REQUIREMENTS -
1 – In the skater profile, who coached Åsa Persson?
2 – Repeat word for word everything in the skater profile from "Personal information" down to "by Jan Ullmark.".

TEXT EXTRACT -
Åsa Persson

Personal information
- Born: 17 October 1983 (age 42) Osby, Sweden
- Height: 1.65 m (5 ft 5 in)

Figure skating career
- Country: Sweden
- Skating club: Osby FSC
- Retired: 2003

= Åsa Persson =

Swedish figure skater

Åsa Persson (born 17 October 1983 in Osby) is a Swedish former competitive figure skater. She is the 2003 Swedish national champion and 1998 & 1999 junior national champion. She competed in the free skate at four ISU Championships – 2000 Junior Worlds in Oberstdorf, Germany; 2002 Junior Worlds in Hamar, Norway; 2002 Worlds in Nagano, Japan; and 2003 Europeans in Malmö, Sweden. Her highest placement, 14th, came at 2002 Junior Worlds. She was coached by Jan Ullmark.

After retiring from competition, Persson became the Ice Captain on board the Royal Caribbean cruise ship Allure of the Seas.

DATA ROWS -
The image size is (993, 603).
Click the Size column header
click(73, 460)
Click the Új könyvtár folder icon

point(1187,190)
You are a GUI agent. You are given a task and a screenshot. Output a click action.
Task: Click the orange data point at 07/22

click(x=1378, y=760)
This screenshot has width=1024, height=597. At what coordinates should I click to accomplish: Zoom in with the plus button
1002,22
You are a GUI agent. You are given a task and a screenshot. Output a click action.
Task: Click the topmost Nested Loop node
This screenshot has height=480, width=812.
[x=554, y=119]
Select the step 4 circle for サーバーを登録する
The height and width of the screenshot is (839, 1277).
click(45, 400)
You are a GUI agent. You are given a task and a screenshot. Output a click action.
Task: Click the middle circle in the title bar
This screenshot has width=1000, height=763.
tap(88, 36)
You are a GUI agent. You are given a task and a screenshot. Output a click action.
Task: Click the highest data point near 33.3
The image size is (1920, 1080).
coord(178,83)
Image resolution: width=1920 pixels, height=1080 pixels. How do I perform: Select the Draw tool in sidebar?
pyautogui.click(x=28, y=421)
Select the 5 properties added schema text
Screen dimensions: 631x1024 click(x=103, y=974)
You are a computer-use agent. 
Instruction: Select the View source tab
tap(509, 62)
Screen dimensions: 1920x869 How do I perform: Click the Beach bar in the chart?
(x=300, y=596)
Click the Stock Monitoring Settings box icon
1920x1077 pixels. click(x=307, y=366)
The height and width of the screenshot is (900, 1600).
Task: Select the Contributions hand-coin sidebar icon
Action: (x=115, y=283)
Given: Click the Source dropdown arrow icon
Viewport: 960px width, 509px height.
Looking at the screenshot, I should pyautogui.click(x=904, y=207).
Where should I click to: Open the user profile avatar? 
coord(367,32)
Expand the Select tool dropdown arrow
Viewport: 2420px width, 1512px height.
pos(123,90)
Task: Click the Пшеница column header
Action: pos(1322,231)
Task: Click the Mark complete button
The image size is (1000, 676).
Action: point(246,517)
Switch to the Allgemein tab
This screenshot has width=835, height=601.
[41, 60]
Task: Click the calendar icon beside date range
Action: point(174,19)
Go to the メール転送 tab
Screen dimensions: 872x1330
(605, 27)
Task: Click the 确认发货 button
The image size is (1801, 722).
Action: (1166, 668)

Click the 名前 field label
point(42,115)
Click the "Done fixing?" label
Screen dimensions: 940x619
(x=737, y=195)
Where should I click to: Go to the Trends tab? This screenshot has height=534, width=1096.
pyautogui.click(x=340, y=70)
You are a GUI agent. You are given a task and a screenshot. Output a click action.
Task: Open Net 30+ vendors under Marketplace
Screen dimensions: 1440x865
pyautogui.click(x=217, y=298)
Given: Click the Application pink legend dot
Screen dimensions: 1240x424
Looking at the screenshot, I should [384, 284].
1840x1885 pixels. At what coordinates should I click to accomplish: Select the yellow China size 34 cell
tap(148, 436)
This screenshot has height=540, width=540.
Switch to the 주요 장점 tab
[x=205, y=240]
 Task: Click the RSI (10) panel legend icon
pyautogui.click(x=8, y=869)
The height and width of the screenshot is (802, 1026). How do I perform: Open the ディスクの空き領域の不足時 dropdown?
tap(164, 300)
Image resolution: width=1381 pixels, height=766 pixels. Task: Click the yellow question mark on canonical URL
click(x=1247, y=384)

ANSWERS TO THE TASKS -
1 – Jan Ullmark

2 –
Personal information
- Born: 17 October 1983 (age 42) Osby, Sweden
- Height: 1.65 m (5 ft 5 in)

Figure skating career
- Country: Sweden
- Skating club: Osby FSC
- Retired: 2003

= Åsa Persson =

Swedish figure skater

Åsa Persson (born 17 October 1983 in Osby) is a Swedish former competitive figure skater. She is the 2003 Swedish national champion and 1998 & 1999 junior national champion. She competed in the free skate at four ISU Championships – 2000 Junior Worlds in Oberstdorf, Germany; 2002 Junior Worlds in Hamar, Norway; 2002 Worlds in Nagano, Japan; and 2003 Europeans in Malmö, Sweden. Her highest placement, 14th, came at 2002 Junior Worlds. She was coached by Jan Ullmark.